Fig. 1.

Systemic ±8-OH-DPAT dose- and receptor-dependently reduces ALO AIMs expression. In counterbalanced within-subjects designs, one group of L-DOPA-primed rats (n = 8) received pre-treatment with vehicle (VEH) or the 5-HT1AR agonist ±8-OH-DPAT (D-0.1 or 1.0 mg/kg, i.p.) 5 min after treatments of L-DOPA + benserazide (12 + 15 mg/kg, i.p.), after which (A) axial, limb, and orolingual AIMs (ALO AIMs) and (B) rotations were observed every 20 min for 2 hr.

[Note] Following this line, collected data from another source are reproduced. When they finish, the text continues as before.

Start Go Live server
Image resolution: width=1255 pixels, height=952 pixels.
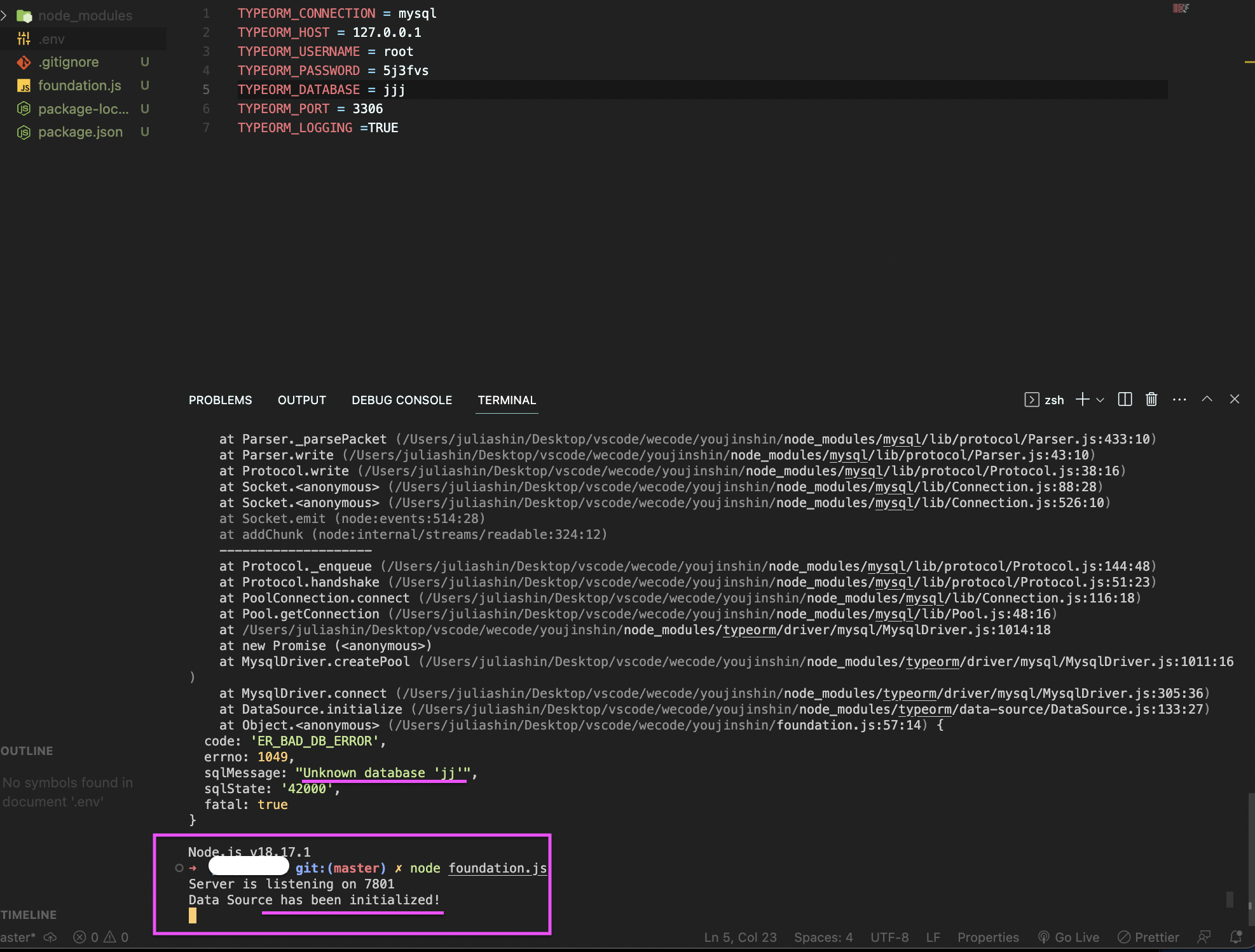[x=1069, y=937]
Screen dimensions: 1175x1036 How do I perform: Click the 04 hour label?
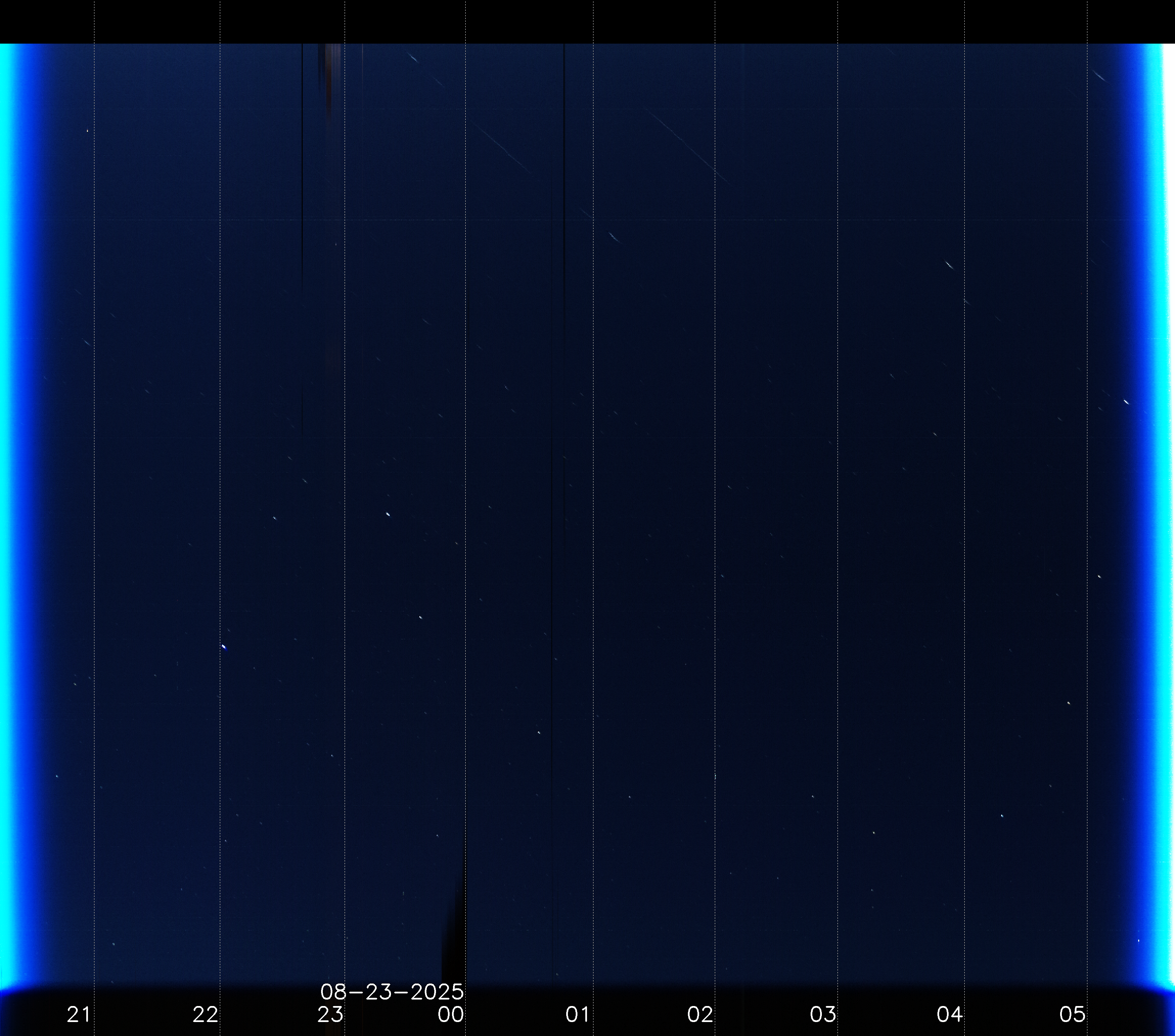pos(949,1015)
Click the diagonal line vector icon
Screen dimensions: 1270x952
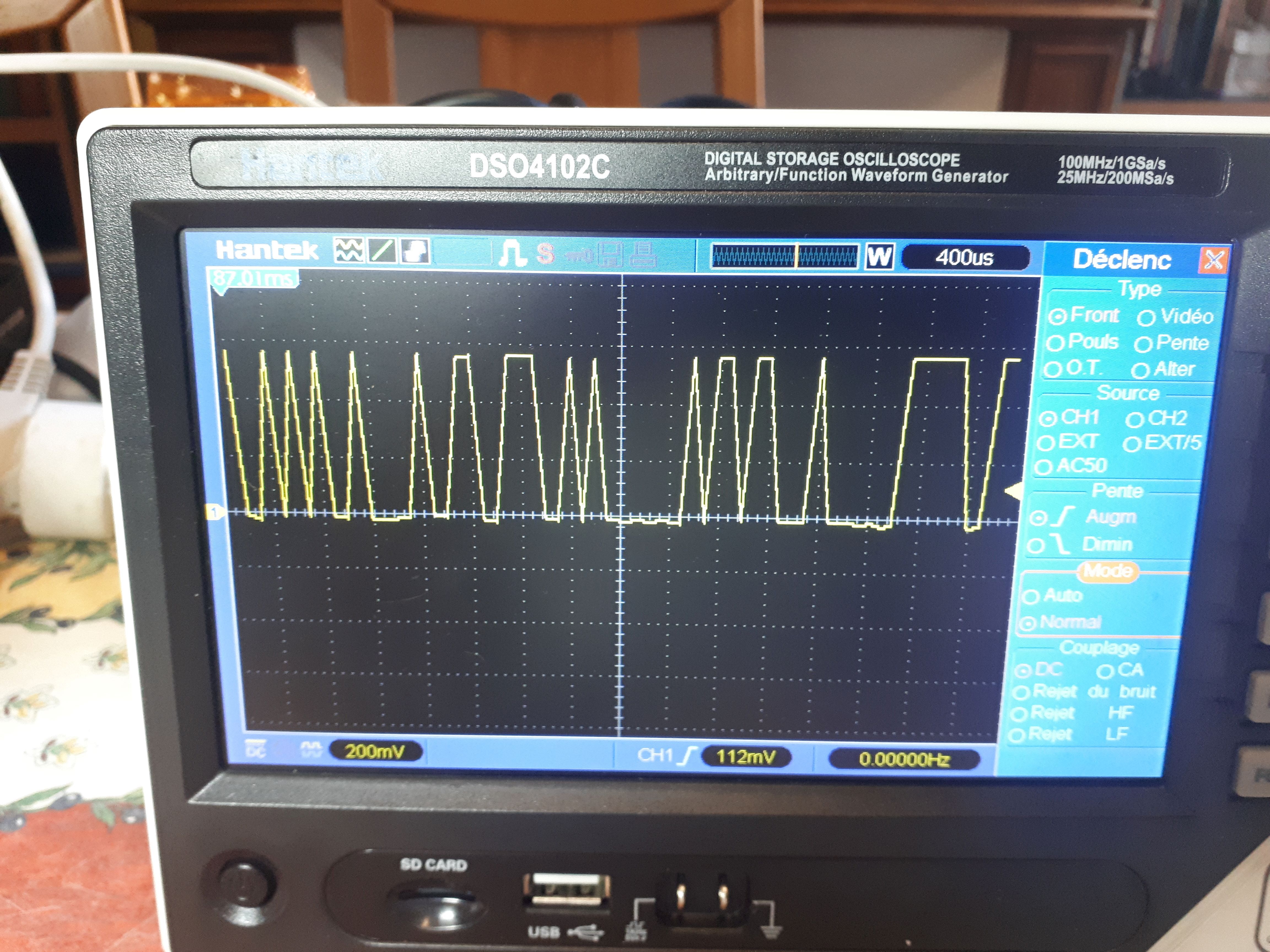(x=382, y=251)
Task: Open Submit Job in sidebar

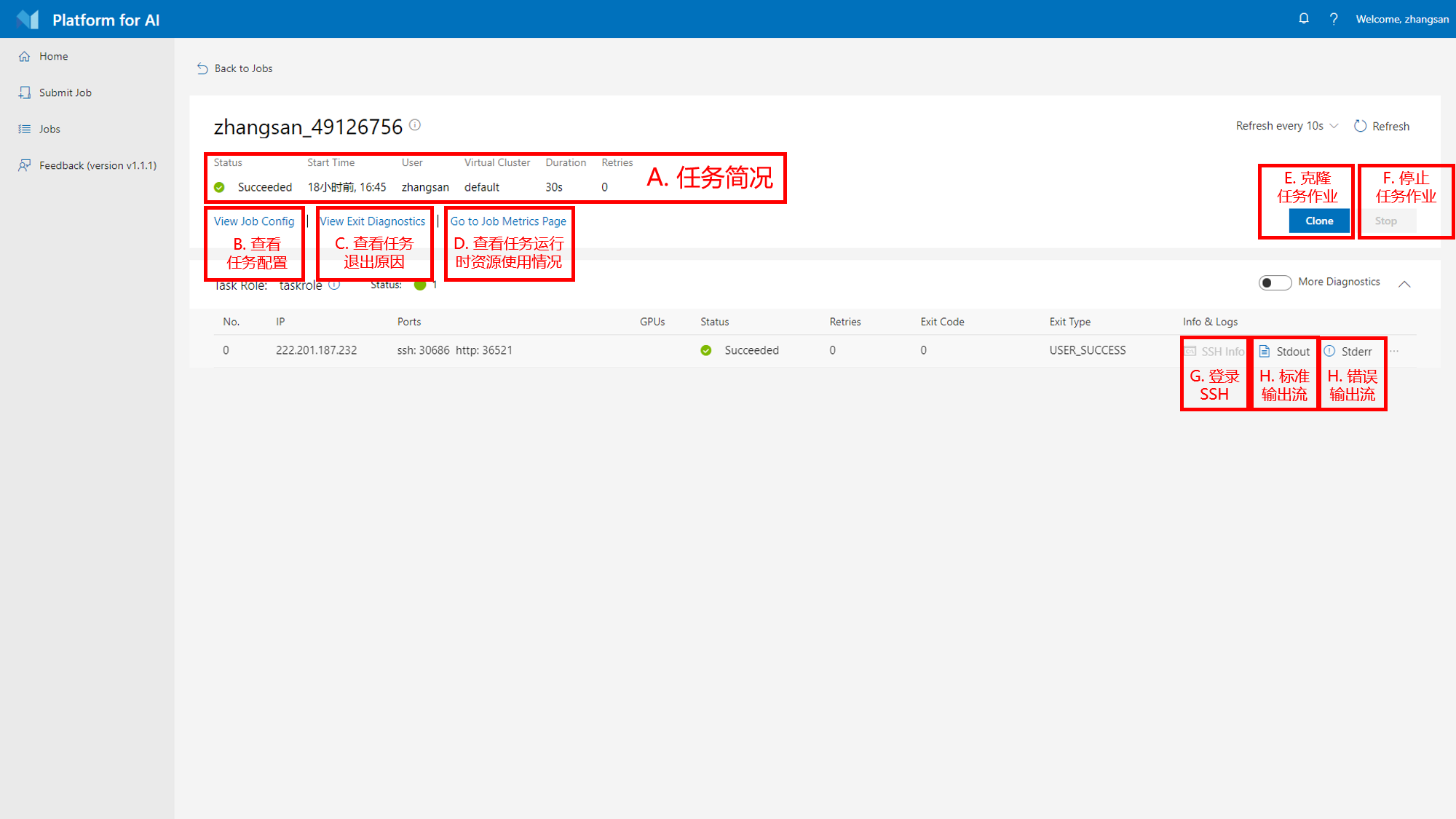Action: (x=65, y=92)
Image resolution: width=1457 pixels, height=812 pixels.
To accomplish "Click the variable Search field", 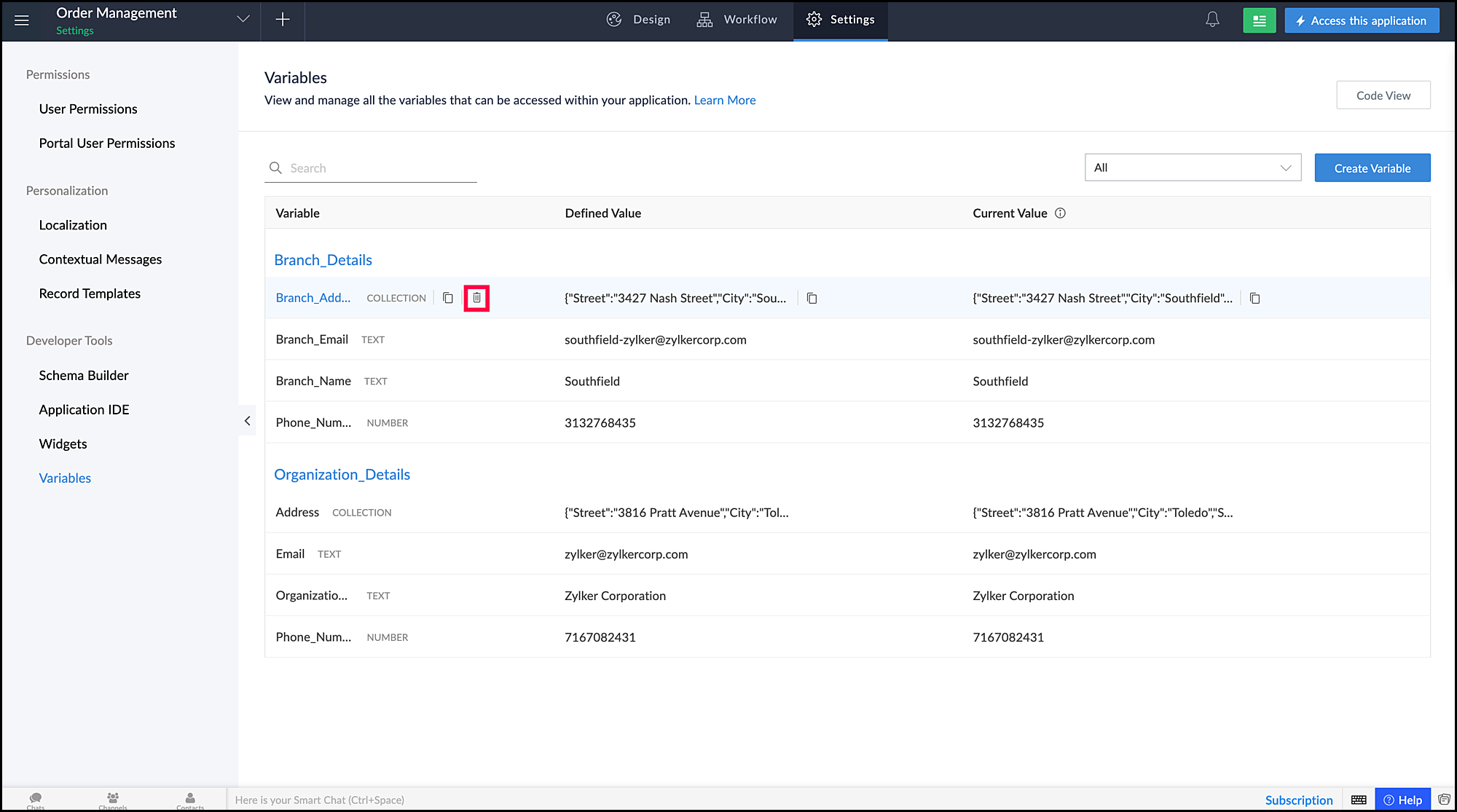I will coord(379,168).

In a separate group of L-DOPA-primed rats (n = 7) 5 min after pretreatment with vehicle (VEH), 1.0 mg/kg of ± 8-OH-DPAT (D-1.0), 0.5 mg/kg of the 5-HT1AR antagonist WAY100635 (W-0.5 mg/kg, i.p.) or combined 8-OH-DPAT + WAY100635 (1.0 mg/kg + 0.5 mg/kg, i.p.; D+W), rats received treatments of L-DOPA + benserazide (12 + 15 mg/kg, i.p.), after which (C) ALO AIMs and (D) rotations were assessed every 20 min for 2 hr. Symbols represent averaged ALO AIMs and net rotations ± SEM observed at each time point of testing. ALO AIMs were analyzed by nonparametric Friedman ANOVAs. Two-way parametric ANOVAs were used for analysis of rotations. Post hoc comparisons denote significant differences between treatments as indicated. ^*P < 0.05 vs. VEH, +P < 0.05 vs. D-0.1, #P < 0.05 vs. D+W.